Ghysels, Eric, Hahn S. Lee, and Jaesum Noh. "Testing for unit roots in seasonal time series: some theoretical extensions and a Monte Carlo investigation." Journal of Econometrics 62, No. 2 (1994): 415-442.

While we find the procedure proposed by Hylleberg, Engle, Granger, and Yoo (1990) the most useful among the alternative procedures, we caution users of many remaining serious obstacles when testing for unit roots in seasonal time series.

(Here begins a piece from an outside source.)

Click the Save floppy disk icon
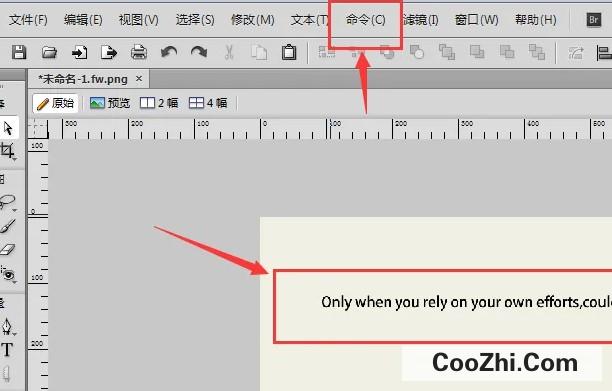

The Hylleberg, Engle, Granger, and Yoo (1990) approach is also included in the uroot package in R, see here for the Vignette.

According to the ADF test, Dickey et al. (1984) obtained the critical values of $\phi$ under the following data generating process. $(1 − L^S)\,y_t = \Phi y_{t−S} + \epsilon_t$, $\epsilon_t ∼ iid (0, \sigma_{\epsilon^2})$ where $S$ is peridocity of the data: 4 in the case of quarterly series and 12 for monthly series. Under the null hypothesis $\Phi$ is equal to 1 and the process contains all the roots in Table (2), page 7. In practice, however, it may be some, but not all, seasonal unit roots. Hence, it would be convenient to specify a model in which the regressors allow to test for individual roots. That is what Hylleberg et al. (1990) achieve in the case of quarterly series.The seasonal operator can be decomposed into the following polynomials: $(1 − L^4) = (1 − L)(1 + L)(1 − iL)(1 + iL)$, where the roots are $(±1, ±i)$. Assuming $y_t$ is generated by an AR(p) process, Hylleberg et al. (1990) show that $y_t$ can be represented as $\phi (L) \Delta^4 y_t = \pi_1 y_{1,t−1} + \pi_2 y_{2,t−1} + \pi_3 y_{3,t−2} + \pi_4 y_{3,t−1} + \epsilon_t$ ,

Hylleberg, Svend, Robert F. Engle, Clive WJ Granger, and Byung Sam Yoo. "Seasonal integration and cointegration." Journal of Econometrics 44, No. 1-2 (1990): 215-238.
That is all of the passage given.